Задание 1: Оформите в виде нумерованного списка строки листинга от строки, содержащей «The image size is (1024, 466).», до строки, содержащей «Looking at the screenshot, I should (x=193, y=286).», включительно. Пустые строки не включайте.

Интересно отметить, что лекции Кандинского, как и Клее, особой благосклонностью учащихся не пользовались (у Кандинского такой печальный опыт имелся уже во ВХУТЕМАС), так как казались путаными, что не мешало слушателям, однако, ценить «человечность» лектора. Клее, который также издал книгу «Wege des Naturstudiums im Stadlichen Bauhaus Wiemar. 1919-1923», в чем-то с творением Кандинского пересекающуюся, Баухауз покидает (о чем Кандинский пишет в 1931 г.), уходит в Дюссельдорфскую академию.

В заглавии книги «Точка и линия...» Кандинского интригует предлог «zu», который можно в принципе[20] понимать (следовательно, и переводить) по-разному: и как «на», и как «в», и как «к»[21]. Если же перевести название как «Точка и линия в (к) плоскости», то, несомненно, усиливается определенный игровой элемент, вовсе творчеству мастера не чуждый; если же «Точка и линия на плоскости», то — конструктивный. Геометрическая школа абстрактной живописи в 1920-е годы теряла свой планетарный и социально-утопический характер, который вдохновлял ее пионеров и открывателей — К. Малевича и П. Мондриана, — склоняясь все больше к формальной комбинаторике. Такой она могла быть близка и самому Кандинскому, который добавлял в нее свои прежние знаки-символы, сохраняя (особенно в названиях) свойственный ему поэтизм и некоторую ироничность, что в конечном итоге вело к «позднему» парижскому стилю, лежащему неподалеку от сюрреализма.

Задание 2: Перепечатайте без изменений фрагмент текста о Кандинском от слов «Интересно отметить, что» до слов «в Дюссельдорфскую академию.» включительно.

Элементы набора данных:
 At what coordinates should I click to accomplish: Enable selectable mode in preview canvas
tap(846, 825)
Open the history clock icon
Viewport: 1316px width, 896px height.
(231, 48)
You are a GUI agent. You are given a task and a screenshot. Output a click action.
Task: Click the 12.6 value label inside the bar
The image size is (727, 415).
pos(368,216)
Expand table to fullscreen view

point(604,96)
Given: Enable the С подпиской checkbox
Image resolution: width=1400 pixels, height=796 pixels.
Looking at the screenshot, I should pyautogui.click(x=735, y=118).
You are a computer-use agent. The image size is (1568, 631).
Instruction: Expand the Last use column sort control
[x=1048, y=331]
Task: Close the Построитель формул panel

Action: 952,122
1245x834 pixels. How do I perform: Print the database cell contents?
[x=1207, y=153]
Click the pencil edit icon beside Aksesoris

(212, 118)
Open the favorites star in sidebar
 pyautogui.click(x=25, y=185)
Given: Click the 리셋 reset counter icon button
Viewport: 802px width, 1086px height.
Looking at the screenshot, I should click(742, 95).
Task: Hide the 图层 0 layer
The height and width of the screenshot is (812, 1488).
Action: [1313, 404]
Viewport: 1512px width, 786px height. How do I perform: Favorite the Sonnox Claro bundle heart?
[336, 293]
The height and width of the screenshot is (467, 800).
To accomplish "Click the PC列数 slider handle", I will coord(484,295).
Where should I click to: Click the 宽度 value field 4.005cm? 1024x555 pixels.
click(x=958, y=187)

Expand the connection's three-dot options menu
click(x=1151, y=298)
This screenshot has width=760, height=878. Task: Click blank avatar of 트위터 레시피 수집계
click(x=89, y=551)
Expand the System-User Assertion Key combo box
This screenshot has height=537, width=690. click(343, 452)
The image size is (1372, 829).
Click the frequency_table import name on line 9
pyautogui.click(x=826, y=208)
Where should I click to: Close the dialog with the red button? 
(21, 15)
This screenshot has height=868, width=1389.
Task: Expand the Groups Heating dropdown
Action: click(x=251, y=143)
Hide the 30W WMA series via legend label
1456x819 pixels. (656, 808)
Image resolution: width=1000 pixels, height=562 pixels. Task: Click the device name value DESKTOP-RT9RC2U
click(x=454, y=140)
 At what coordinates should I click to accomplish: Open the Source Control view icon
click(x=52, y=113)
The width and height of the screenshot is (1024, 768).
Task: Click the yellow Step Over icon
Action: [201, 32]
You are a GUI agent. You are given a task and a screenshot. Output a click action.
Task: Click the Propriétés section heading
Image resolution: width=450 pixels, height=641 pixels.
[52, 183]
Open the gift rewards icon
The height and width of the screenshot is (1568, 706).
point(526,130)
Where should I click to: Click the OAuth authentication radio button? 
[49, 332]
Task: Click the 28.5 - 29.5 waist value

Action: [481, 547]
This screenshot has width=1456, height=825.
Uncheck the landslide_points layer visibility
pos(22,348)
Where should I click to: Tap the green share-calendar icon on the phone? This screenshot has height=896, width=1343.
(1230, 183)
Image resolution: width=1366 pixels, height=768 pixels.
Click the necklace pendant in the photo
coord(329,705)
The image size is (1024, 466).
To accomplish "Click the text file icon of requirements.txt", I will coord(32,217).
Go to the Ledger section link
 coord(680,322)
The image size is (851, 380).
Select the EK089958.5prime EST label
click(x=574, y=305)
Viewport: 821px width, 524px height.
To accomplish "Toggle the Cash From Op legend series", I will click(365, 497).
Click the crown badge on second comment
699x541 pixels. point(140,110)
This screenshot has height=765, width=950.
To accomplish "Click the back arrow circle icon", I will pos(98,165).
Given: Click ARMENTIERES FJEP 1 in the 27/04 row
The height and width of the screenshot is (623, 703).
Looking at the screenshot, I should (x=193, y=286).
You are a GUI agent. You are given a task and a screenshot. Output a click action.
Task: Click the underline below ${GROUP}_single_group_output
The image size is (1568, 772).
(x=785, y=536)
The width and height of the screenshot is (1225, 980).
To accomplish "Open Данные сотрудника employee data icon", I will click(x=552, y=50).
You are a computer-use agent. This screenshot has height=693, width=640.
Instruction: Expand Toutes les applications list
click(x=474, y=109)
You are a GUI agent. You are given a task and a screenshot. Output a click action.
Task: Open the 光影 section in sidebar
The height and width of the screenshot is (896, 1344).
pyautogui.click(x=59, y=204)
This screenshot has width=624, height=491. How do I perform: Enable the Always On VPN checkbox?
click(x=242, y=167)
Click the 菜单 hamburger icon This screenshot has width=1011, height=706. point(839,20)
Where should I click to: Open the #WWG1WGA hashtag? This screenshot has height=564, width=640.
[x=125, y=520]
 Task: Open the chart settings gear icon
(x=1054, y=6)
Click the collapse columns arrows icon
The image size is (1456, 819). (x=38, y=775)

Результат выполнения 1:
1. The image size is (1024, 466).
2. To accomplish "Click the text file icon of requirements.txt", I will coord(32,217).
3. Go to the Ledger section link
4.  coord(680,322)
5. The image size is (851, 380).
6. Select the EK089958.5prime EST label
7. click(x=574, y=305)
8. Viewport: 821px width, 524px height.
9. To accomplish "Toggle the Cash From Op legend series", I will click(365, 497).
10. Click the crown badge on second comment
11. 699x541 pixels. point(140,110)
12. This screenshot has height=765, width=950.
13. To accomplish "Click the back arrow circle icon", I will pos(98,165).
14. Given: Click ARMENTIERES FJEP 1 in the 27/04 row
15. The height and width of the screenshot is (623, 703).
16. Looking at the screenshot, I should (x=193, y=286).

Результат выполнения 2:
Интересно отметить, что лекции Кандинского, как и Клее, особой благосклонностью учащихся не пользовались (у Кандинского такой печальный опыт имелся уже во ВХУТЕМАС), так как казались путаными, что не мешало слушателям, однако, ценить «человечность» лектора. Клее, который также издал книгу «Wege des Naturstudiums im Stadlichen Bauhaus Wiemar. 1919-1923», в чем-то с творением Кандинского пересекающуюся, Баухауз покидает (о чем Кандинский пишет в 1931 г.), уходит в Дюссельдорфскую академию.